6 Ocak 2013 Pazar

çekmece karanlığı

   düşününce, insan en çok ne yapacağını bilmediği zamanlar her şeyi bırakıp gitmek istiyor. zincirleme bir şey bu, bulunduğum yere de sebebini hatırlamadığım bir bilmezlikden geldim. bundan sonra gideceğim yere de neden geldiğimi hatırlamayacağım. yalnız gitmeye korksam da gitmem gerekiyor. başka bir yere, dilini ve iklimini bilmediğim bir yere gitmem gerekiyor. tüm başlangıçlar böyledir zaten, bir şey bitmiştir ve sen nerede olduğunu bilmezsin. ( https://www.youtube.com/watch?v=KNJYBOj7Cfc )
   şimdi ellerim gözlerimi yakıyor, hava gözlerimi yakıyor, yazılar okunmaz hale geliyor. korkuyorum tek damla göz yaşı tüm mürekkebi dağıtmaya yetiyor ve her şey okunmaz hale geliyor. görünmez oluyor. dokunamadığın şey dokunulmaz oluyor. duyduklarım zaten aklımdan geçenler, çok fazla konuşmaya gerek yok. tüm insanlık adına üzülecek kadar ince düşünmeye gerek yok, insan olmaya hatta iyi olmaya gerek yok, kendimizi kandırmaya gerek yok.
   hem günleri birbirine bağlamayalım. onlar yollarına devam etsin biz burada kalalım. ışıksız sabahlarda çay demlemek gibi, bir şey için değil biri için. en fazla uyanmak için olabilir. uyandım; günaydın ve iyi uykular.
   iyi olmak insanların seni tanımasını engellemenin en iyi yoluymuş gerçekten. hak etmeyen insanların haksızlık yapmak için kullanacakları bir  duvar. duvar atlayamayacağın kadar yüksek ve sen tırmanamayacak kadar yorgunsun. otur! duvarın dibinde bir yabancı ölünü bulana kadar otur.

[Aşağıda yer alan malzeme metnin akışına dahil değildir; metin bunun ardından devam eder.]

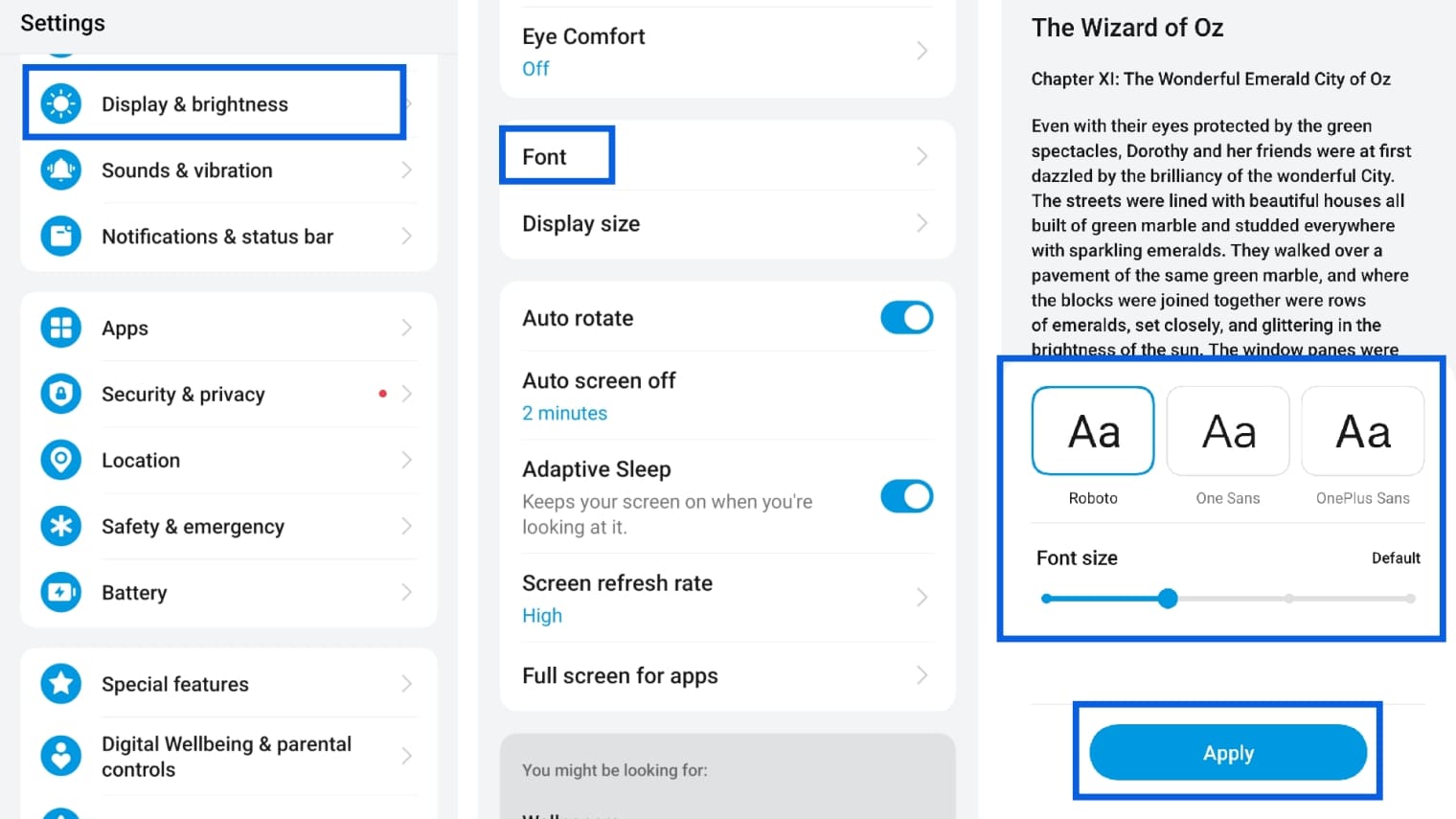The image size is (1456, 819).
Task: Turn off the Auto rotate switch
Action: tap(906, 318)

   her an değişen sorular ve milyonlarca kelimenin aklımdan geçmesinden uzaklaşmak çok zor. üstelik kindar da bir insan değilim, durum buyken neyi toparlayabilirim? şimdi aynı yerde yine aynı boşluğa bakıyorum ama bu sefer o da bana bakıyor. ve sizin gibi sahtekar rol yapan insanlar yüzünden kaybediyoruz biz hep. sizin yaşadıklarınız normalken biz ruh hastası oluyoruz. hanginiz gerçekten umursuyorsunuz ki?